Edito

Dimanche 9 février 2020 – 5ème dimanche du temps ordinaire (A)

Le Denier de l’Eglise… pour ceux qui ne le connaissent pas encore

Le Denier est la contribution volontaire qu’un catholique verse pour aider l’Eglise à vivre et à annoncer l’Evangile. Sans lui, pas d’Eglise car celle-ci ne reçoit aucune subvention, ni de l’Etat, ni du Vatican. Les paroissiens de St Honoré sont généreux, fidèles et même capables de miracles. Je veux dire par là que depuis que je suis curé à St Honoré, le Denier est stable et a pu même augmenter, alors que le nombre de donateurs diminue de manière continue. Cette diminution, sans être sensible d’une année à l’autre, est de 200 donateurs sur 8 ans. A ce rythme, dans 50 ans, nous fermerons St Honoré. Vous me direz que dans 50 ans, nous ne serons plus là pour le voir.

Ou alors, vous pouvez penser que ce n’est pas inexorable, que le projet de maintenir cette paroisse dans l’état et le dynamisme que nous lui connaissons vaut la peine. Maintenir, et pourquoi pas faire croître ? Rêvons un peu ! C’est sans doute de rêves que nous avons besoin, mais quelques ordres de grandeur peuvent aider à donner réalité à ces rêves que nous faisons. Par exemple, chassez l’idée qu’un petit don n’a pas d’importance. Chaque don est précieux. On contribue selon ses moyens et la générosité de son cœur. Selon leurs charges, certains choisissent de donner un pourcentage de leurs revenus, par exemple 1% ou 2%. Des étudiants peuvent donner l’équivalent d’un baby-sitting ou d’une place de cinéma. Les jeunes professionnels peuvent souscrire à un prélèvement automatique de 5 ou 10 € par mois. La régularité est importante ! Pour tous, la mensualisation du Denier permet de répartir mois après mois son soutien à sa paroisse. C’est un signe de fidélité, et une source de revenu stable pour la paroisse.

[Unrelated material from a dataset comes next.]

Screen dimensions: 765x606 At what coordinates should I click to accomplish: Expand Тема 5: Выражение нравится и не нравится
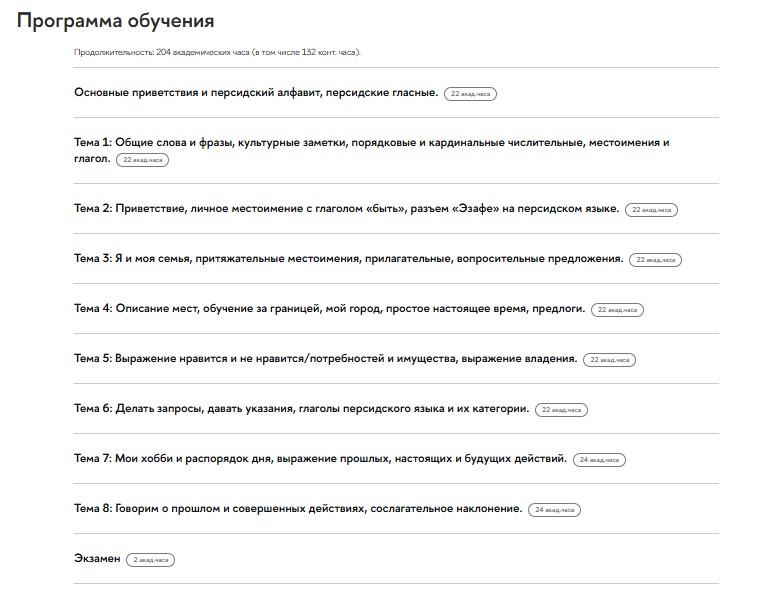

A quoi sert le Denier ? La dernière fois que j’ai fait un appel à l’ambon, j’ai éteint les lumières et coupé la sono. J’aurais pu aussi couper le chauffage mais c’était plus compliqué, et pas nécessairement plus rentable pour un appel à votre générosité. J’aurais pu aussi faire disparaître le prêtre ou le sacristain, mais mes talents de prestidigitateur ne vont pas jusque-là. Sans Denier, nous ne serions pas non plus contributeurs au fonds de solidarité diocésain, en faveur notamment de paroisses moins favorisées. Merci de m’aider à renverser la tendance.